Marianne Combs, a Medicaid patient, lived at Hickory Creek, where she was admitted by her daughter. Combs also accrued a private account balance of nearly $6,000. When she died, no estate was opened for Combs and the nursing home did not open a creditor’s estate in order to preserve its claim.

Instead, Hickory Creek filed a claim for the balance against Comb’s husband, and later his estate when he died, based on the doctrine of necessaries. The trial court denied the claim.

Under the doctrine, each spouse is primarily liable for his or her debts, but when unable to satisfy his or her own necessary expenses, the law will impose limited secondary liability upon the financially superior spouse. The doctrine arose from a time when married women were nearly completely dependent on their husbands, although as the years have gone on, the courts have found the doctrine applies in a gender-neutral manner.

Allowing a creditor to first pursue a non-contracting spouse erodes the concept of secondary liability, the appeals court noted. It rejected Hickory Creek’s claim that it determined that Combs had no assets, so it was justified in not opening an estate just “for the sake of preserving its claim.”

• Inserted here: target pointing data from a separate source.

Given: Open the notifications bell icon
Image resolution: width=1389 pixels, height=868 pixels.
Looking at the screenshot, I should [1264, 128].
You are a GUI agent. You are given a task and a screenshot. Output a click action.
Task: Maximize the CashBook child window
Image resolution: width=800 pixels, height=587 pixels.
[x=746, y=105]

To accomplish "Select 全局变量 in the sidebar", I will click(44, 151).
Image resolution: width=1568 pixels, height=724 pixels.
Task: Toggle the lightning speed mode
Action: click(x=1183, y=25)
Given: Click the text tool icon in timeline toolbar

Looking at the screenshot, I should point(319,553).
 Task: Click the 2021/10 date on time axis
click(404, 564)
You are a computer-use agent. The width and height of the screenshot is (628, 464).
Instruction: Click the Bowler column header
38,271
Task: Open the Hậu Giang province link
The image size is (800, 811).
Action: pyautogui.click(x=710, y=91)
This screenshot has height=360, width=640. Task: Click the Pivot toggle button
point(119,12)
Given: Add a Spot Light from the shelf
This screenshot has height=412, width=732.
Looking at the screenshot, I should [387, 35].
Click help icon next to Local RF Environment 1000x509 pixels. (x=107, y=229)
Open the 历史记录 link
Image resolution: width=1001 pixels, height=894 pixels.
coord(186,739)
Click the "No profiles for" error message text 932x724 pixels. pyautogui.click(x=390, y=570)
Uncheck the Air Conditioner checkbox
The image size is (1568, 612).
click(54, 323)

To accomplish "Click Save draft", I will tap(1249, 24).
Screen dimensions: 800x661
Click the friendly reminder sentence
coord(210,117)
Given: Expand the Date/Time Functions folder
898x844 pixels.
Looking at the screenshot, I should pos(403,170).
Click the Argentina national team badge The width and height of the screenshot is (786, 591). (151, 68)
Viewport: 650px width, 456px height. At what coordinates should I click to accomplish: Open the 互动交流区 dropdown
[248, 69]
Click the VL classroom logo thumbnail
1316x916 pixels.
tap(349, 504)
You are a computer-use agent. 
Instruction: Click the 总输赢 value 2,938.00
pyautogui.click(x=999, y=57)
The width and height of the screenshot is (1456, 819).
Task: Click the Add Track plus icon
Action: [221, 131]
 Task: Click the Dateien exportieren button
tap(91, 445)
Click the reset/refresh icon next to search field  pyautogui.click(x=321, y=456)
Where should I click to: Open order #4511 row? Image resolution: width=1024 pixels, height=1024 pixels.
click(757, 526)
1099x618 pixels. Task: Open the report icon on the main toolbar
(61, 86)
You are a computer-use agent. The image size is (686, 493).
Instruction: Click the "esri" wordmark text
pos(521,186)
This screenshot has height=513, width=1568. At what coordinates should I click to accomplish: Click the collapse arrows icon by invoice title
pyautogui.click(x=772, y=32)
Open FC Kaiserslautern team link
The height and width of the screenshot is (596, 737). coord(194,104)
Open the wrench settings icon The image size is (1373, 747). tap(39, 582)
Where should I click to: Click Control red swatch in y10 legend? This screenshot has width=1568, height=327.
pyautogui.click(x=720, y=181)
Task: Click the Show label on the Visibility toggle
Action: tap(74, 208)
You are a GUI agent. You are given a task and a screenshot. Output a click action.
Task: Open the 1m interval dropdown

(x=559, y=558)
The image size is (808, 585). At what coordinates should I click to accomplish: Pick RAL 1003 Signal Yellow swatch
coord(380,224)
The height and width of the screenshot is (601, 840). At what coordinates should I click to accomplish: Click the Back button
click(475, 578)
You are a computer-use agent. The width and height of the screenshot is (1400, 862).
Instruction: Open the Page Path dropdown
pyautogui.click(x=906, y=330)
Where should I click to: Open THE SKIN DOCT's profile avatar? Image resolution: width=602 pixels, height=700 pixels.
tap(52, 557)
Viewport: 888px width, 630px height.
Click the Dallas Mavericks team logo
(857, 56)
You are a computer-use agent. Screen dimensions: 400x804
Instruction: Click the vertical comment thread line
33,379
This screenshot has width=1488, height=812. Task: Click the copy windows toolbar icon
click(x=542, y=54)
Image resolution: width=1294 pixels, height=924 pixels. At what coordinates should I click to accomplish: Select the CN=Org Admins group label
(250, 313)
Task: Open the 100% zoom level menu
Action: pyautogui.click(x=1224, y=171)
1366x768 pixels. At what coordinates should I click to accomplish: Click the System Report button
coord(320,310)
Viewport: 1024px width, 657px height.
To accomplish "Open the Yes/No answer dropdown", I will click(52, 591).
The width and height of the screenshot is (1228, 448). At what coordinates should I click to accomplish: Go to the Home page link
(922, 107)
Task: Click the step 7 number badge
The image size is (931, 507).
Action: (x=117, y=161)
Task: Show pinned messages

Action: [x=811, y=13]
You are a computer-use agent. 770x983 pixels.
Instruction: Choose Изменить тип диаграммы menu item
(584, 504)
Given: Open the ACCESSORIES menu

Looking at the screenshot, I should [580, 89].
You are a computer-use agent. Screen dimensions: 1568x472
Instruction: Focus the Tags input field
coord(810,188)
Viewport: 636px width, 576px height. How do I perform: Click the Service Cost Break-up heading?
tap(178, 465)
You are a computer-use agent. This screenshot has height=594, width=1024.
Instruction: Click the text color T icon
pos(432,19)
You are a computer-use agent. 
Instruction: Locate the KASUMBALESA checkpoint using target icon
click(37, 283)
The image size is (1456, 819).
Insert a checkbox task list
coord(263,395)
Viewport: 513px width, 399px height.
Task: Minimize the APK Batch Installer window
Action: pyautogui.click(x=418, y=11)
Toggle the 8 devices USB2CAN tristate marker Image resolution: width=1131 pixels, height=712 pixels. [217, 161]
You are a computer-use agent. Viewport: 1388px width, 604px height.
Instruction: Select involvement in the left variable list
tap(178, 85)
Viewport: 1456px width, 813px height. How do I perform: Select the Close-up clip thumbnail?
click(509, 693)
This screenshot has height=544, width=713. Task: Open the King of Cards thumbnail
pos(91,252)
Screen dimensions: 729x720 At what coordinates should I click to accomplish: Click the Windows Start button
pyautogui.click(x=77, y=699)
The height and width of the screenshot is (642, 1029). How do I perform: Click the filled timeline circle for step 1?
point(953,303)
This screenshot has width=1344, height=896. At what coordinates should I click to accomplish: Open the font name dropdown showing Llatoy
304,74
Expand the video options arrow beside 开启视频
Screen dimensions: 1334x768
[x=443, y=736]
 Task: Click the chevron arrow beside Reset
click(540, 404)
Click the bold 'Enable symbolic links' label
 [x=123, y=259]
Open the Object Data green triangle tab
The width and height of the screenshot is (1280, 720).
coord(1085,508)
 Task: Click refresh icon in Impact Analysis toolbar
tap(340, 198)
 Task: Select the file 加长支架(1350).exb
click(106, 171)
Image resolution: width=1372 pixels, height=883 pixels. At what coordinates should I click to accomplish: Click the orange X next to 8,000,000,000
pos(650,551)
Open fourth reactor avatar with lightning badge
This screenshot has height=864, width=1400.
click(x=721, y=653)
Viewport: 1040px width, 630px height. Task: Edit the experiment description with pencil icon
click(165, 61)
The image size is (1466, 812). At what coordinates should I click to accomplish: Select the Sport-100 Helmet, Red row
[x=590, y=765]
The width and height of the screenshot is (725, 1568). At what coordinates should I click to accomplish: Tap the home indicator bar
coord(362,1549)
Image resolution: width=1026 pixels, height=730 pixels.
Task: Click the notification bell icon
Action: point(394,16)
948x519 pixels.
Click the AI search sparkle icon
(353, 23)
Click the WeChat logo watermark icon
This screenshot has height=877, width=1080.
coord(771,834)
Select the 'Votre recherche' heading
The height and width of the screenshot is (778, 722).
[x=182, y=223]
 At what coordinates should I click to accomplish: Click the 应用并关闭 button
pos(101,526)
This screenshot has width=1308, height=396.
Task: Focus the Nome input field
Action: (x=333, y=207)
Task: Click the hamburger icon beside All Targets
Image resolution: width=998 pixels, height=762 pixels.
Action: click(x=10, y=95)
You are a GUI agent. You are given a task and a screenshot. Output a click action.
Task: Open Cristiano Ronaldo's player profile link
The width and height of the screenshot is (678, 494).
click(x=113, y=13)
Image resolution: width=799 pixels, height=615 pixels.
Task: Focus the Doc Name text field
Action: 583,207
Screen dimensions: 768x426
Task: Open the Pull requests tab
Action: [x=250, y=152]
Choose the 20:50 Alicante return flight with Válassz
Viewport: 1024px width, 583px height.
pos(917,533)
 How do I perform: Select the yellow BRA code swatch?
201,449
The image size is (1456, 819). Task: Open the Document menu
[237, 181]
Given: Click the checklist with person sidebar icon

“Hickory Creek was first required to file a claim against Marianne to determine whether she was unable to satisfy her obligations. And because Marianne had passed away and no estate was opened for her, this meant that Hickory Creek, as a creditor, should have opened an estate for her, which it was permitted to do as an interested person. However, Hickory Creek did not do so. And now, it cannot do so because the time has passed,” Judge Nancy Vaidik wrote in Hickory Creek at Connersville v. Estate of Otto K. Combs, 21A04-1211-ES-600.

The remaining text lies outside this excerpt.